Review of “Shine, Coconut Moon” by Neesha Meminger

A “coconut” is slang for someone who is brown on the outside, but white on the inside. After 9/11, seventeen-year-old Samar Ahluwahlia (“Sam” or “Wally” to her friends) finds out that living as a “coconut” doesn’t protect you from the prejudice of ignorant, small-minded people.

Sam and her mom Sharan have been on their own in Linton, New Jersey since Sam was two. Because Sharan refuses any contact with her Indian relatives, Sam has always taken part in the big family gatherings of her best friend Molly. Sam loves these celebrations because they feel warm and welcoming, but hates the way they accentuate the lonely dyad of her and her mother.

Everything changes when, a week after 9/11, her mother’s turbaned younger brother shows up on their doorstep. Although they hadn’t communicated for fifteen years, Uncle Sandeep looked at the turmoil in the world and decided he wanted to be close to the ones he loves. Suddenly, Sam has “family.” And suddenly, with the help of the very charming and loveable Uncle Sandeep, Sam learns about the Sikhism that is as much a part of her heritage as the hard-core atheism of her mom. But Uncle Sandeep wants Sam to be happy with whomever she ends up being. He tells her:

“The coconut is also a symbol of resilience, Samar. Even in conditions where there’s very little nourishment and even less nurturance, it flourishes, growing taller than most of the plants around it.”

Sam convinces her mother (after a struggle) to take her to meet her grandparents, who live only ninety minutes away, and finds out why her mother has resisted taking her all this time. But now she feels more torn than ever.

When white bigots, stirred up by the post-9/11 atmosphere of bigotry, target Uncle Sandeep as an “Osama bin Laden,” Sam experiences first-hand the “politics of identity.” In the wake of what happens, she knows she must decide which parts of herself to let go, and which are the most important parts that she should keep.
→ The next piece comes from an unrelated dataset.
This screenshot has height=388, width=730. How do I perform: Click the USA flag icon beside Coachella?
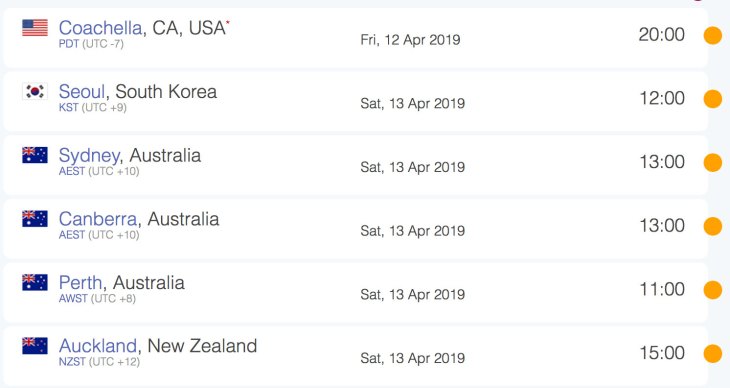click(35, 27)
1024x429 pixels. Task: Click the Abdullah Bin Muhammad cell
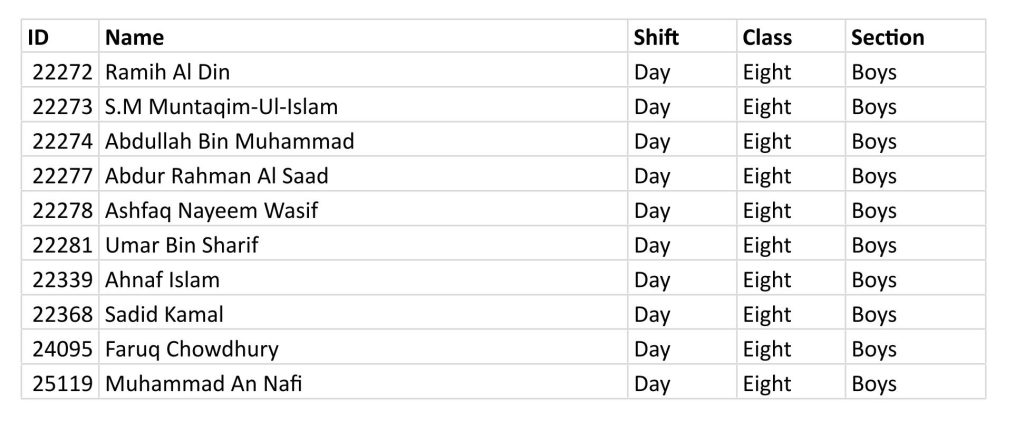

Discussion: Sikhism is the fifth largest religion in the world. There are over 20 million followers worldwide (estimates range from 20-27 million), with some three-fourths located in the Punjab province of India. There are approximately 650,000 Sikhs in the United States.

In the wake of the September 11, 2001 attacks, there was an upsurge in anti-Sikh discrimination across the United States, including a number of incidents that involved physical attacks on Sikhs who were wearing turbans. (In addition, the long beards that many Sikh men have led to confusion among would-be hate criminals, who don’t tend to be all that discriminating about victims in any event.)

Although this book offers a small taste of what Sikhism involves, there are many interesting websites that have additional information, such as Sikhism Guide and All About Sikhs.

Evaluation: I appreciate books for young people about the problems of trying to fit into a culture when you feel torn inside about a “double” identity. Such kids can experience intolerance from both sides, and it can be very rough. But I didn’t connect well to Sam. I think that on some level I could pick up the authorial voice as well as Sam’s. There was a sense of: well, being half American and half Sikh isn’t enough, so let’s throw in 9/11. And in case that isn’t enough, let’s add skinheads. And don’t forget to drop a single mom in the equation, with her own alienation problems. Irish girlfriend? Check. Black girlfriend? Check. Indian girlfriend you never talked to before? Check. And for the pièce de résistance, let’s have the perfectly fine boyfriend of one year suddenly morph into not only a racist but also a stalker!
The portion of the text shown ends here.